= Media in Owen Sound =

This is a list of media in the city of Owen Sound in Southwestern Ontario, Canada.

==Radio==

| Frequency | Call sign | Branding | Format | Owner | Notes |
|---|---|---|---|---|---|
| FM 89.3 | CFOS-FM | 89.3 CFOS FM | adult hits | Bayshore Broadcasting |  |
| FM 90.1 | CJLF-FM-1 | Life 100.3 | Christian | Trust Communications | rebroadcasts CJLF-FM Barrie |
| FM 92.3 | CJOS-FM | Zoomer 92.3 | Adult hits | ZoomerMedia | new in 2008, period allowed for launch extended by CRTC |
| FM 93.7 | CKYC-FM | Country 93 | country | Bayshore Broadcasting |  |
| FM 94.5 | CIBU-FM | Cool 94.5 | classic hits | Blackburn Radio | licensed to Wingham |
| FM 97.1 | CBL-FM-4 | CBC Music | public music | Canadian Broadcasting Corporation | licensed to Wiarton |
| FM 98.7 | CBCB-FM | CBC Radio One | news/talk | Canadian Broadcasting Corporation |  |
| FM 101.7 | CKNX-FM | 101.7 The One | hot adult contemporary | Blackburn Radio | licensed to Wingham |
| FM 106.5 | CIXK-FM | Mix 106.5 | adult contemporary | Bayshore Broadcasting |  |

==Television==
The Owen Sound area is not designated as a mandatory market for digital television conversion. All broadcasting stations except CIII-DT 4 are analogue repeaters of stations based elsewhere.

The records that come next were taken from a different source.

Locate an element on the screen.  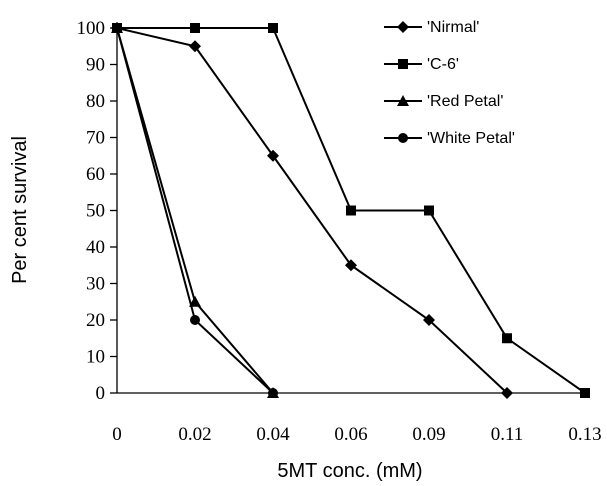
x-tick-label: 0.02 is located at coordinates (194, 434).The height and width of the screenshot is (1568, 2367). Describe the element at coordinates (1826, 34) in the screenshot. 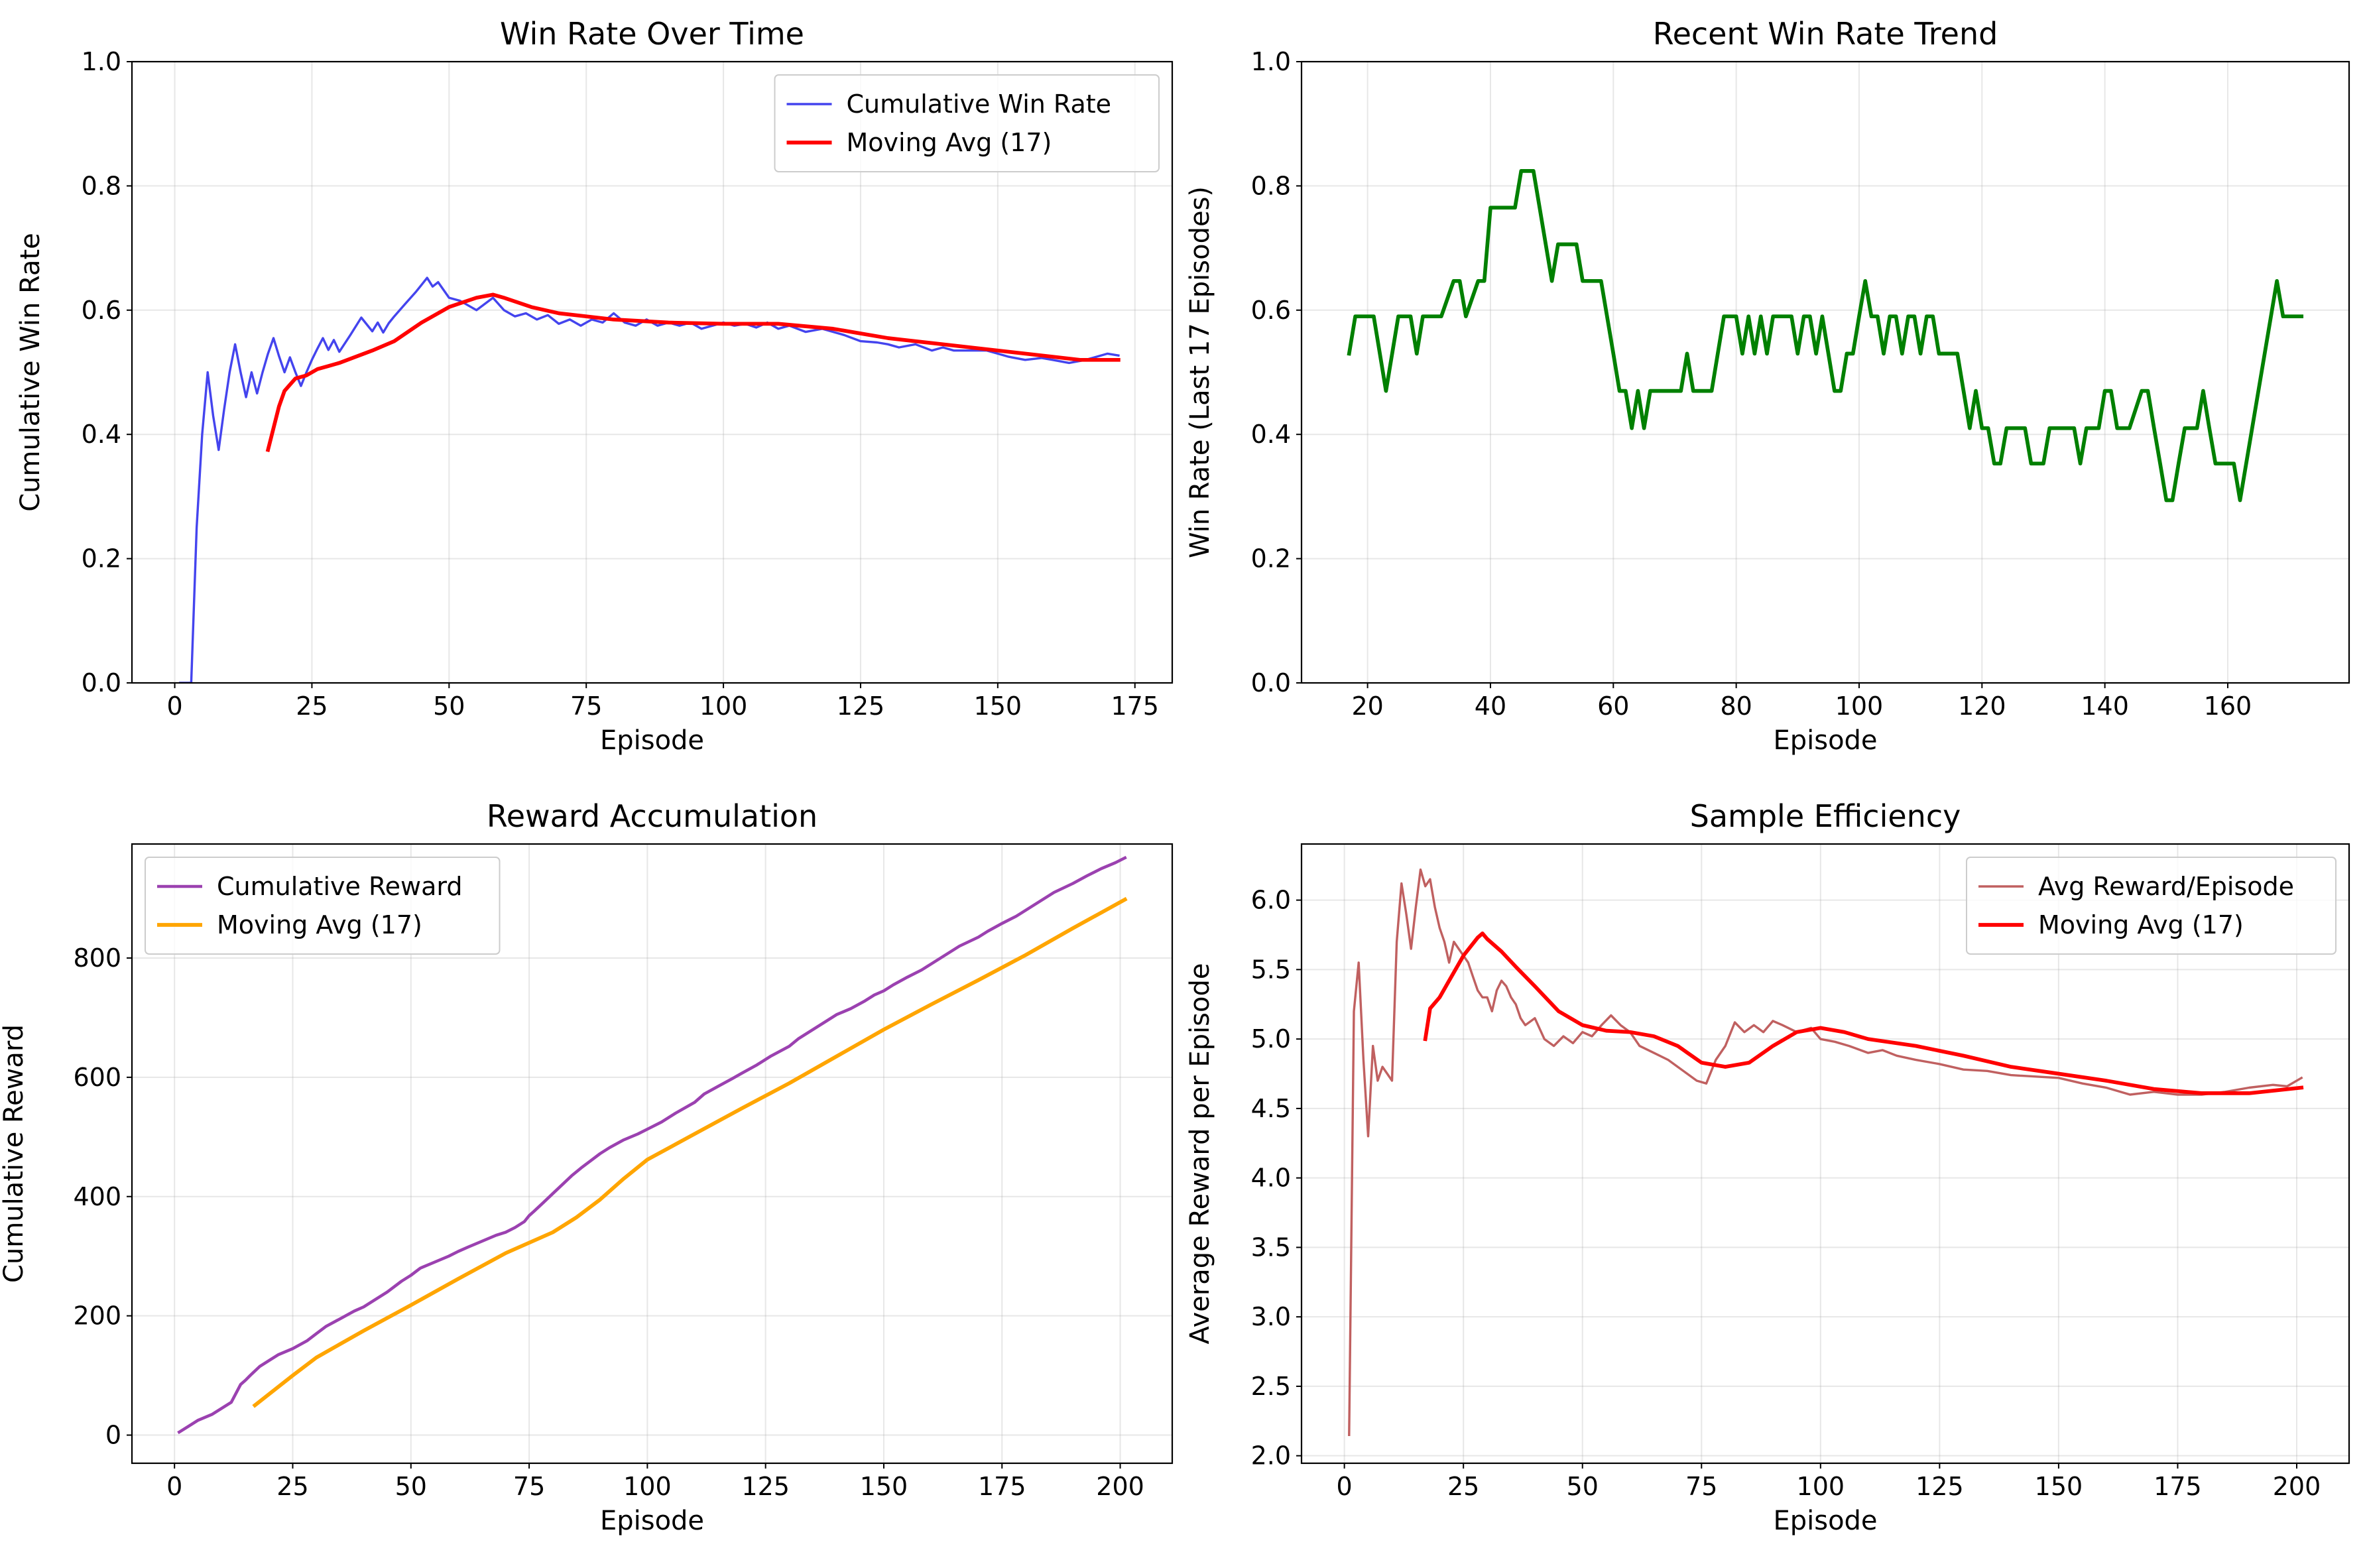

I see `chart-title: Recent Win Rate Trend` at that location. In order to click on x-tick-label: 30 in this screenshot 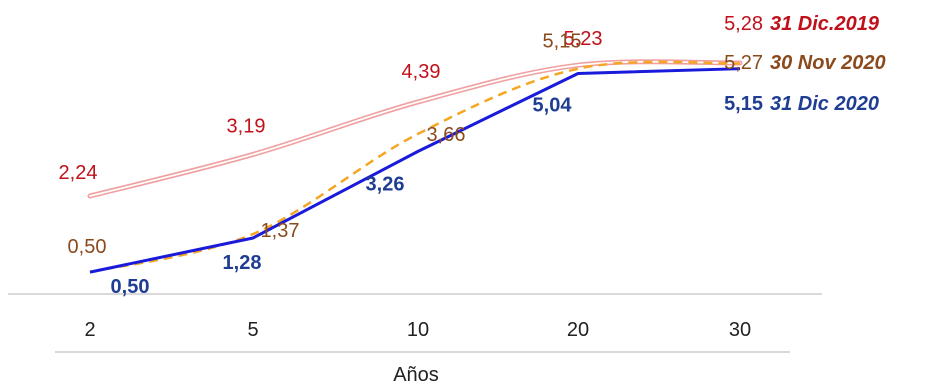, I will do `click(740, 330)`.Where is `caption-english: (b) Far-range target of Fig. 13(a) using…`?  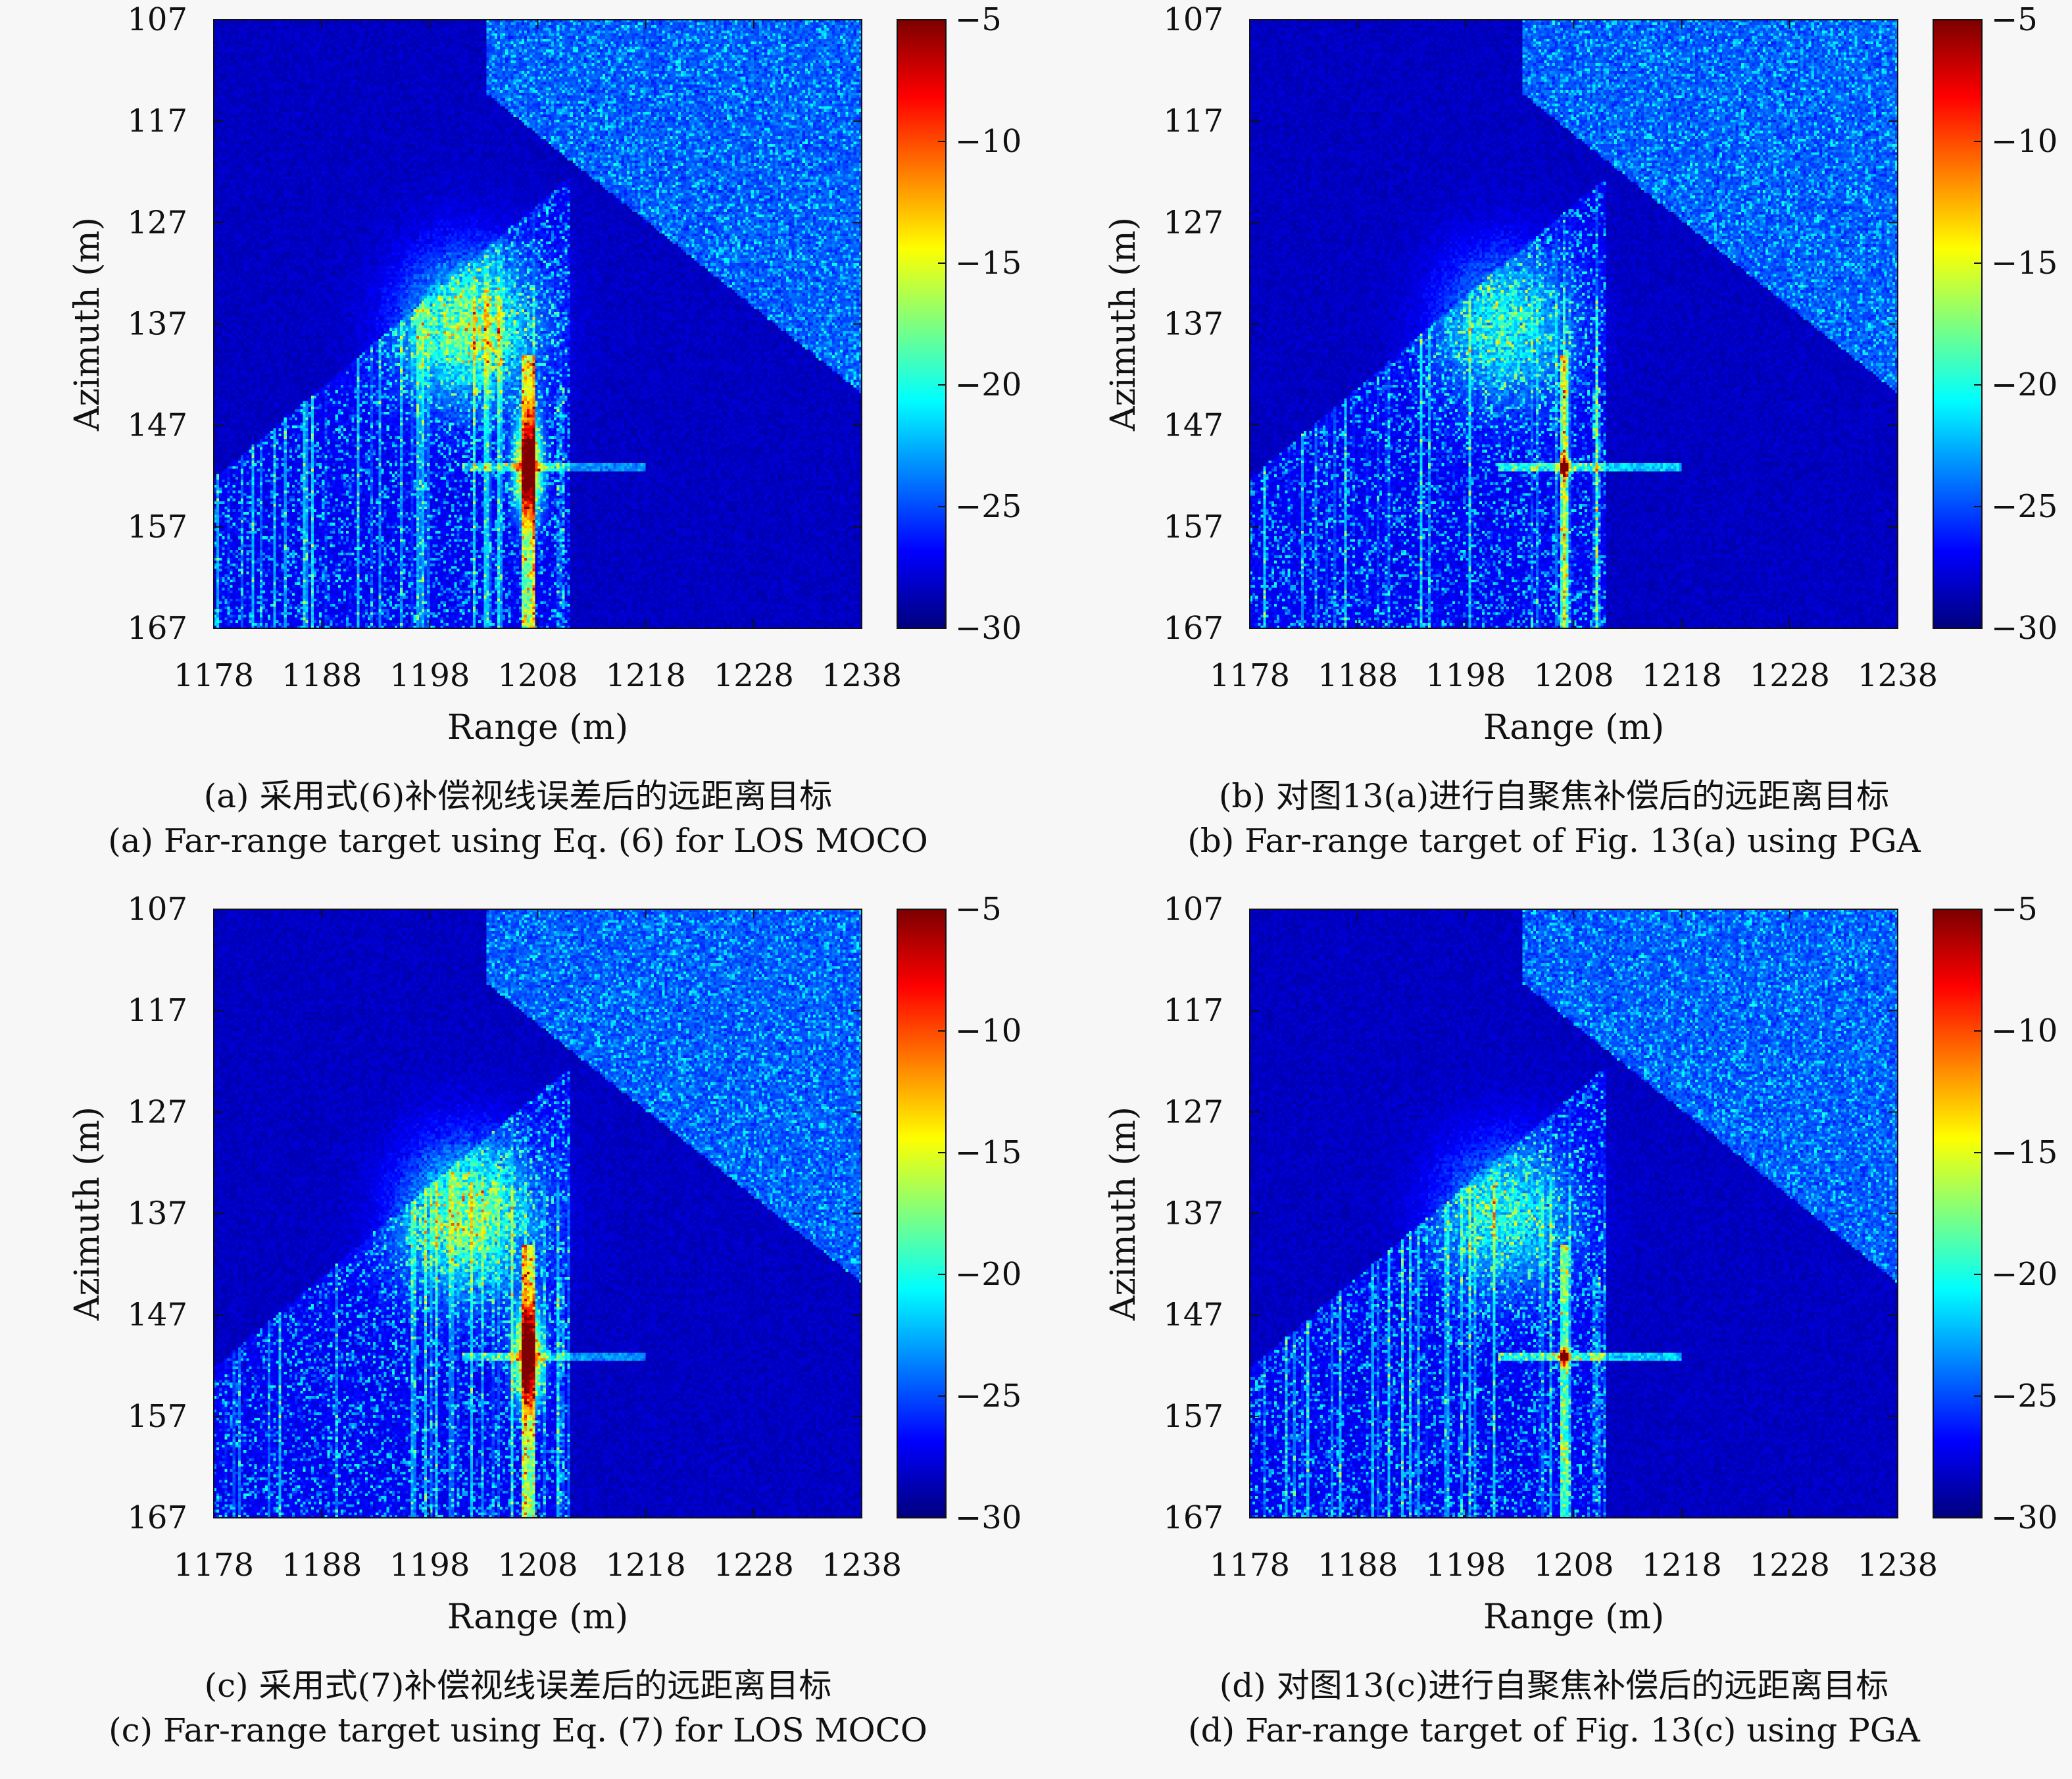 caption-english: (b) Far-range target of Fig. 13(a) using… is located at coordinates (1554, 841).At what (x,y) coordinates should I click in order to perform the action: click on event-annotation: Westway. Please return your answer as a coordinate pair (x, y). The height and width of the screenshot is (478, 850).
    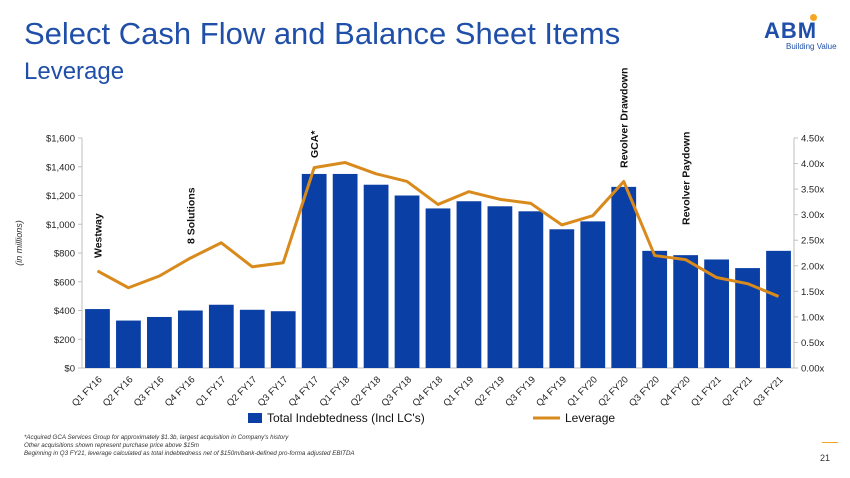
    Looking at the image, I should click on (98, 236).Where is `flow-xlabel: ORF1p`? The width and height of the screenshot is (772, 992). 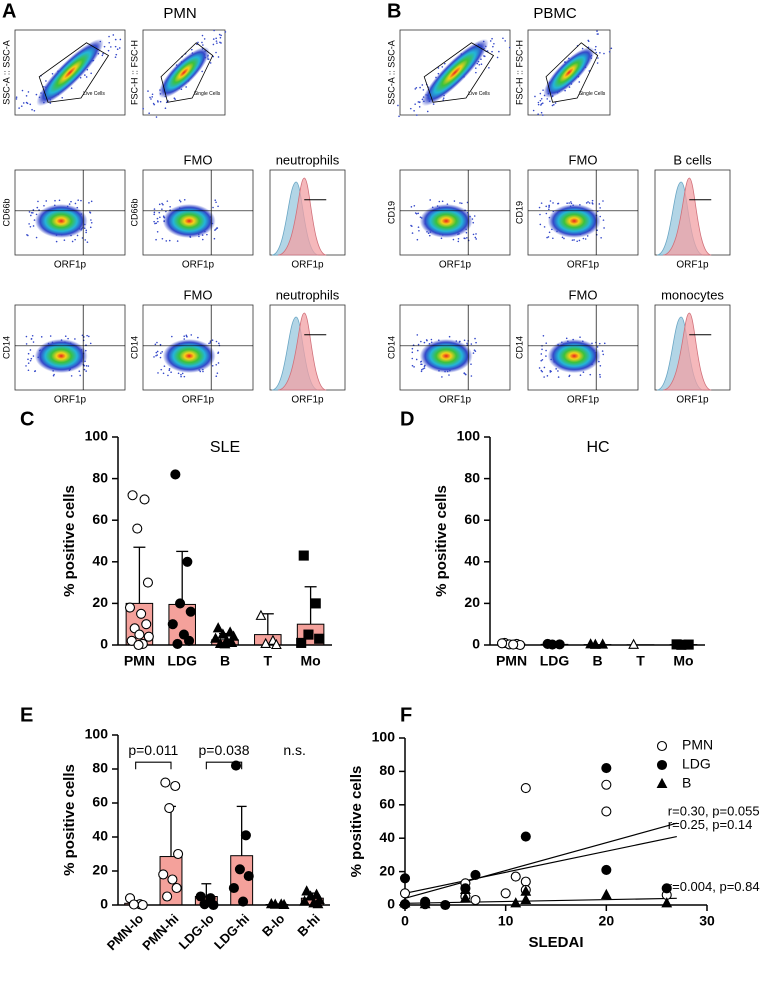 flow-xlabel: ORF1p is located at coordinates (198, 400).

- Channel 2: CKCO-TV-2 - CTV Television Network - (Transmitter at Wiarton, Ontario and an analogue rebroadcaster of CKCO-DT 13 from Kitchener, Ontario) (Since 2014 no longer in operation as only 35 residents complained when it was off the air due to technical difficulties.)
- Channel 4.1: CIII-TV-4, Global Television Network
- Channel 8: CKNX-TV, CTV 2 (repeater of CFPL-DT London)
- Channel 52: Rogers TV Grey County is headquartered in Owen Sound on 20th St. E.